The Role of Built Heritage in the Decarbonization Roadway

Abstract

Society is urging the public and private sectors to adopt sustainable measures to mitigate global warming. In response, the construction industry is exploring alternative binders to reduce its carbon footprint. Yet, durability concerns and regulatory gaps remain unresolved for this new generation of binders. In contrast, another potential path to decarbonization may lie in the built heritage. Standing the weathering of time, Egyptians, Phoenicians, and Romans relied on lime-based binders to create future-proof buildings before Portland cement was invented. However, as most lime applications were empirical and undocumented, the current bottleneck lies in the limited availability of scientific data—needed to establish lime as a sustainable and structurally viable material.

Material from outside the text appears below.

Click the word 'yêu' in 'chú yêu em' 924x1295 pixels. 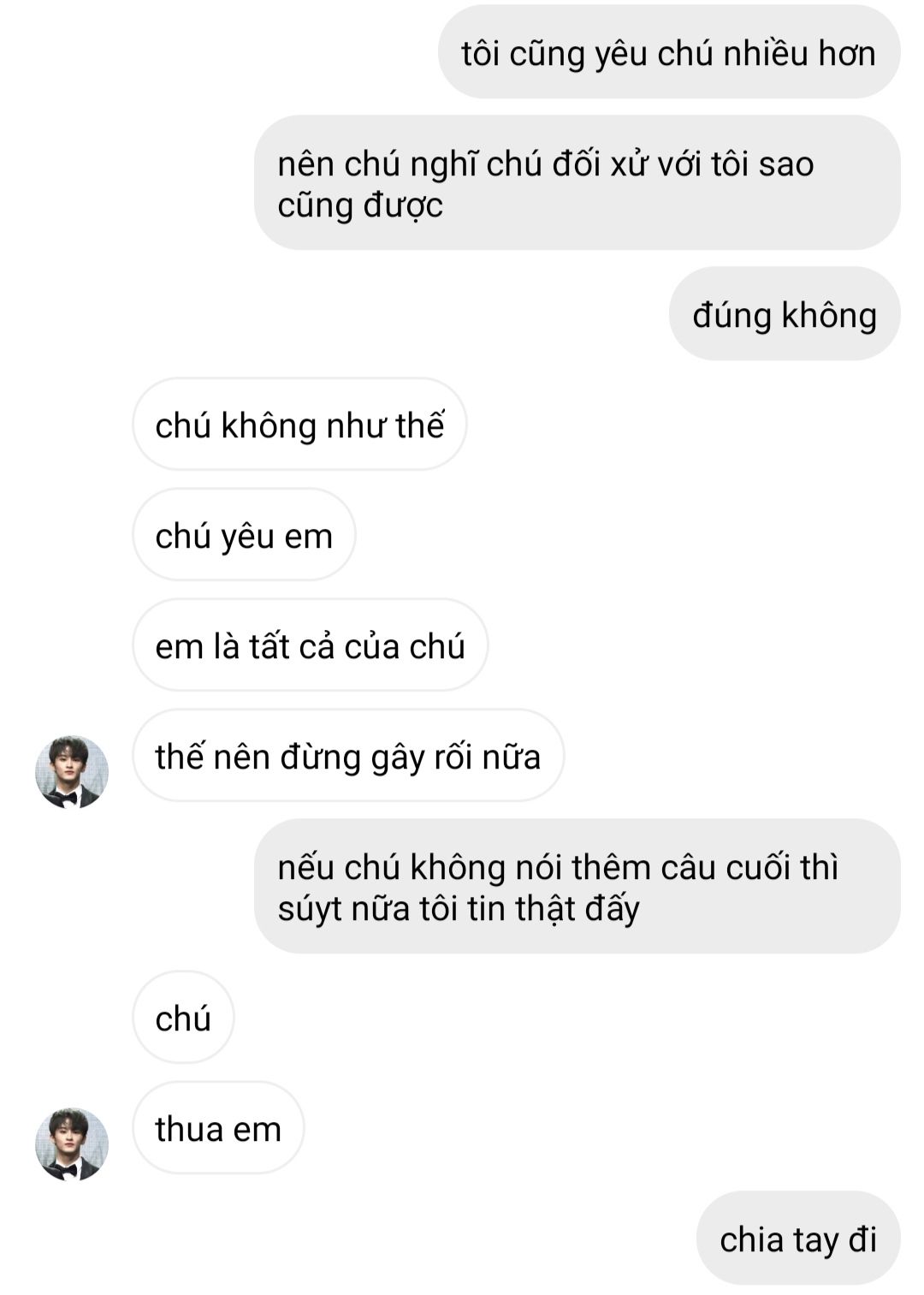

Thus, this study investigated four mortar mixtures commonly used in masonry structures, monitoring key properties such as mechanical strength, permeability, and carbon capture capacity for six months. Results indicate that mixtures with higher air lime content exhibited lower strength, primarily governed by carbonation. Permeability tests confirmed air lime’s breathability, which favored carbon capture, as demonstrated through phenolphthalein and thermogravimetric analysis. Within the monitoring period, lime-cement groups absorbed more carbon dioxide earlier than others, likely due to interactions between hydration, carbonation, and water evaporation, which led to faster carbonation rates. Finally, an extended monitoring is recommended for future studies.